**ACTIVITY**
Whatever the data contains, copy all of it exactly.

──────── LISTED RECORDS

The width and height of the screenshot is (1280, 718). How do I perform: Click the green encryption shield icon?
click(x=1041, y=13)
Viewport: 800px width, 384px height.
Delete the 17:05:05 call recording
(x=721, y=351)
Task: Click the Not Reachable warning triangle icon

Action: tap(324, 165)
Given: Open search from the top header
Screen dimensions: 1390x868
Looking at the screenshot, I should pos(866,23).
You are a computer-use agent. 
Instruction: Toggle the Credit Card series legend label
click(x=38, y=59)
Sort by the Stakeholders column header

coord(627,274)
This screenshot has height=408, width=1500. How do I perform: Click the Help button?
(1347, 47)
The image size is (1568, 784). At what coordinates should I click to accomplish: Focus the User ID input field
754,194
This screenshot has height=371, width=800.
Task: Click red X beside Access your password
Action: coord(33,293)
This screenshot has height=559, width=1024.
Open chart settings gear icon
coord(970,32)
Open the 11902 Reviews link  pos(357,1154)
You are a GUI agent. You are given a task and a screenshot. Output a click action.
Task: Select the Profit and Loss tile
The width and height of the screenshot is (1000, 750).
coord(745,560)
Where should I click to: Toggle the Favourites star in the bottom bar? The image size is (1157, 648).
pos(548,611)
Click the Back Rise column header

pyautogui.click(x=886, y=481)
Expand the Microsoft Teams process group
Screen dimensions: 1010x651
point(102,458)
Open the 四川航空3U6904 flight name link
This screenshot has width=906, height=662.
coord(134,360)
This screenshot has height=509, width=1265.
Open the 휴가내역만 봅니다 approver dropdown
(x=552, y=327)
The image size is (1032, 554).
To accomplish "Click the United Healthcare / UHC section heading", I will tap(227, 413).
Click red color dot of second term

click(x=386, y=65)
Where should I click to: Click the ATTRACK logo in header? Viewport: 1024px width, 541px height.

────────────────

**ANSWER**
The width and height of the screenshot is (1280, 718). How do I perform: Click the green encryption shield icon?
click(x=1041, y=13)
Viewport: 800px width, 384px height.
Delete the 17:05:05 call recording
(x=721, y=351)
Task: Click the Not Reachable warning triangle icon

Action: tap(324, 165)
Given: Open search from the top header
Screen dimensions: 1390x868
Looking at the screenshot, I should pos(866,23).
You are a computer-use agent. 
Instruction: Toggle the Credit Card series legend label
click(x=38, y=59)
Sort by the Stakeholders column header

coord(627,274)
This screenshot has height=408, width=1500. How do I perform: Click the Help button?
(1347, 47)
The image size is (1568, 784). At what coordinates should I click to accomplish: Focus the User ID input field
754,194
This screenshot has height=371, width=800.
Task: Click red X beside Access your password
Action: coord(33,293)
This screenshot has height=559, width=1024.
Open chart settings gear icon
coord(970,32)
Open the 11902 Reviews link  pos(357,1154)
You are a GUI agent. You are given a task and a screenshot. Output a click action.
Task: Select the Profit and Loss tile
The width and height of the screenshot is (1000, 750).
coord(745,560)
Where should I click to: Toggle the Favourites star in the bottom bar? The image size is (1157, 648).
pos(548,611)
Click the Back Rise column header

pyautogui.click(x=886, y=481)
Expand the Microsoft Teams process group
Screen dimensions: 1010x651
point(102,458)
Open the 四川航空3U6904 flight name link
This screenshot has width=906, height=662.
coord(134,360)
This screenshot has height=509, width=1265.
Open the 휴가내역만 봅니다 approver dropdown
(x=552, y=327)
The image size is (1032, 554).
To accomplish "Click the United Healthcare / UHC section heading", I will tap(227, 413).
Click red color dot of second term

click(x=386, y=65)
Where should I click to: Click the ATTRACK logo in header? Viewport: 1024px width, 541px height.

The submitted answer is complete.